● INFORMATION SUPPLIED:
>>>
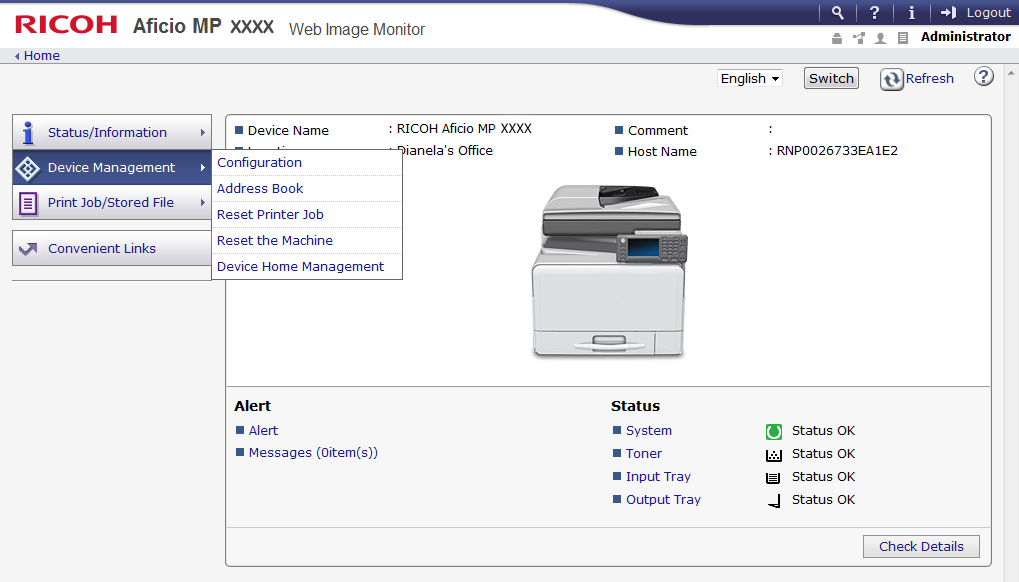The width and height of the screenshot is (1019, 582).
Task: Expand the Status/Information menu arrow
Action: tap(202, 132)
<<<
>>>
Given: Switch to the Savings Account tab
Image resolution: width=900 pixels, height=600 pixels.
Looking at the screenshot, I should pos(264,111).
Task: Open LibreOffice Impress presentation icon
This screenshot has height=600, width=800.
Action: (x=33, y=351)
<<<
>>>
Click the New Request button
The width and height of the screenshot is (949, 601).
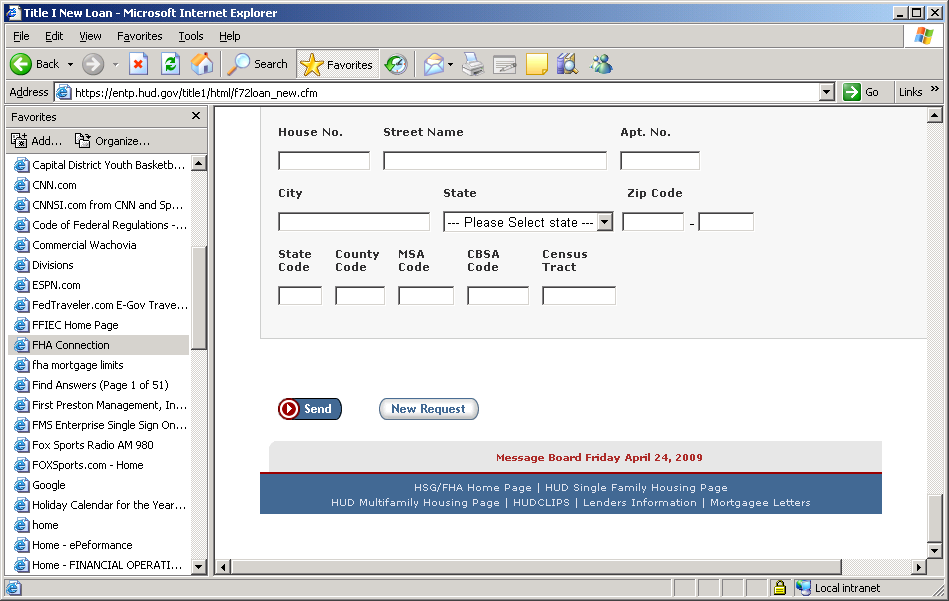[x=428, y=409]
<<<
● DESCRIPTION OF THE TASK:
The expected answer is an exact copy of the lines above, beginning at the line with "Given: Switch to the Savings Account tab" and ending at the line with "Task: Open LibreOffice", with both ends in.

● RESPONSE TO THE TASK:
Given: Switch to the Savings Account tab
Image resolution: width=900 pixels, height=600 pixels.
Looking at the screenshot, I should pos(264,111).
Task: Open LibreOffice Impress presentation icon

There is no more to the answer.